Está enterrado al pie de un cerro en Los Cocos, Córdoba, en el corazón de la Argentina, junto a su esposa Ana de Alvear. Manuel Mujica Láinez murió hace veintiséis años, de un paro cardíaco, en su mansión cordobesa de Cruz Chica, conocida como “El Paraíso”. Tenía entonces 73 años y más de veinte libros publicados, algunos tan populares como Misteriosa Buenos Aires (1950), La casa (1954) y Bomarzo (1962). Residió en Córdoba a partir de 1970, pero antes, desde siempre, en una casona de Belgrano (en la ciudad de Buenos Aires) que había comprado su padre. Escribía de mañana y tomaba el tren a Retiro todas las tardes para ir a trabajar al diario “La Nación”; lo hizo desde 1932 a 1969 cuando se jubiló. Crítico de arte, empezó como un magistral cronista desde que voló a Berlín en 1935 con el Graf Zeppelin. Empero, muchos lo recuerdan más por el personaje que hacía, una suerte de dandy literario, un patricio de 1880 desorientado en una ciudad poblada por inmigrantes americanos y europeos.
Al fallecer, dejó capítulos terminados de Los libres del sur, una novela sobre la rebelión de los hacendados bonaerenses contra Juan Manuel de Rosas en 1838. Esa novela era un retorno a la memoria familiar, a los orígenes que lo emparentaban con Miguel Cané, el autor de una de las novelas canónicas de la literatura argentina: Juvenilia.
“Hay algo de encantamiento en la mejor prosa de Manucho, una mirada que se detiene en la perdurabilidad de los objetos y se sorprende por el paso del tiempo”, dice el cineasta Oscar Barney Finn, que adaptó al cine varios relatos del escritor. Y es que Manucho –como todos le conocían– se impuso la misión de evocar un mundo que desaparecía, el de la élite porteña que educaba a sus hijos en París.
La pregunta que surge, casi de modo natural, es: ¿cómo leerlo hoy? El escritor Oscar Hermes Villordo aseguró hace tiempo: “para Manucho el apego por los nombres, los viejos apellidos y sus alianzas, eran una herencia respetada que hizo suya con gran conciencia de clase”. Desde ahí se entienden sus obsesiones literarias: la novela psicológica francesa y el sutil mundo de Marcel Proust, útiles para hablar de esa aristocracia de estancieros venidos a menos. Por eso Bomarzo (novela monumental, cuya relectura es un deber incluso mayor que su propia lectura) parece la culminación lógica para un escritor fascinado con Europa y ciertas genealogías.
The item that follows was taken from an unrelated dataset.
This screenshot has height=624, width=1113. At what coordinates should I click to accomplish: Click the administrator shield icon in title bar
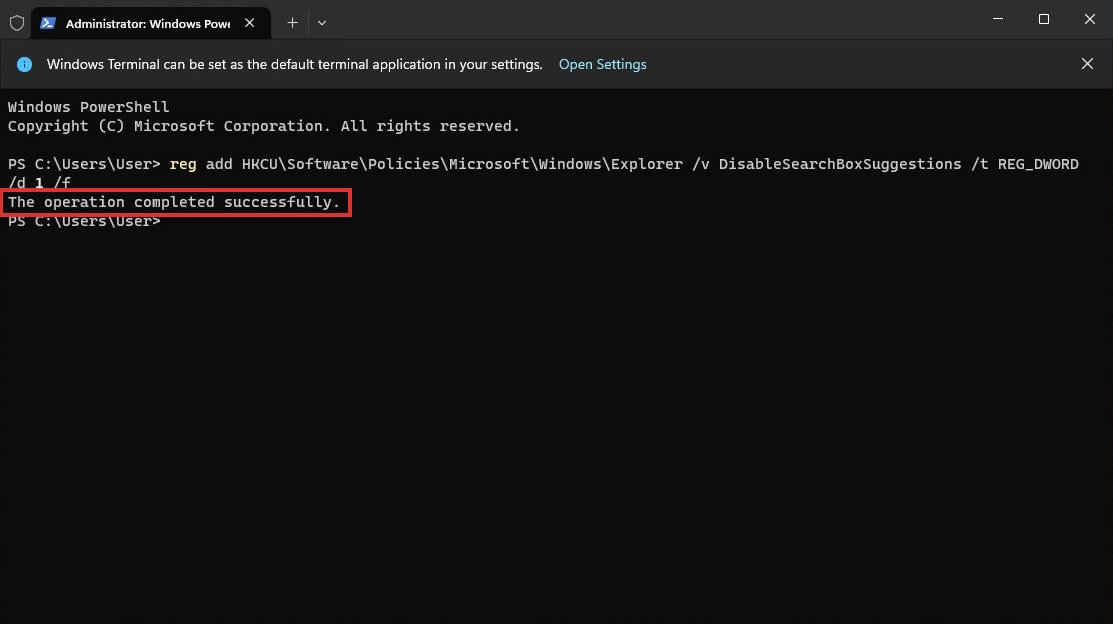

Existe algo inquietante en estos viejos aristócratas que, como Doña Sabina en “El salón dorado”, se sienten desplazados por el país nuevo con sus inmigrantes. El musicólogo Esteban Bach señaló que la tortuosa vida sexual de Pier Francesco Orsini, el duque de Bomarzo, refiere –sin proponérselo– a las perversiones de la dictadura de Onganía, que en 1967 prohibió el estreno de la ópera de Alberto Ginastera inspirada en esta novela. Es posible que Bomarzo le deba más al psicoanálisis de la década de 1960 que al verdadero Orsini, quien en realidad era un apasionado por las mujeres y las manzanas, y no era jorobado ni impotente como lo concibió Manucho. También es cierto que el escándalo por Bomarzo revela la idiosincrasia de la élite local, desgarrada entre el liberalismo laico del siglo XIX y las pesadillas de una imagen religiosa.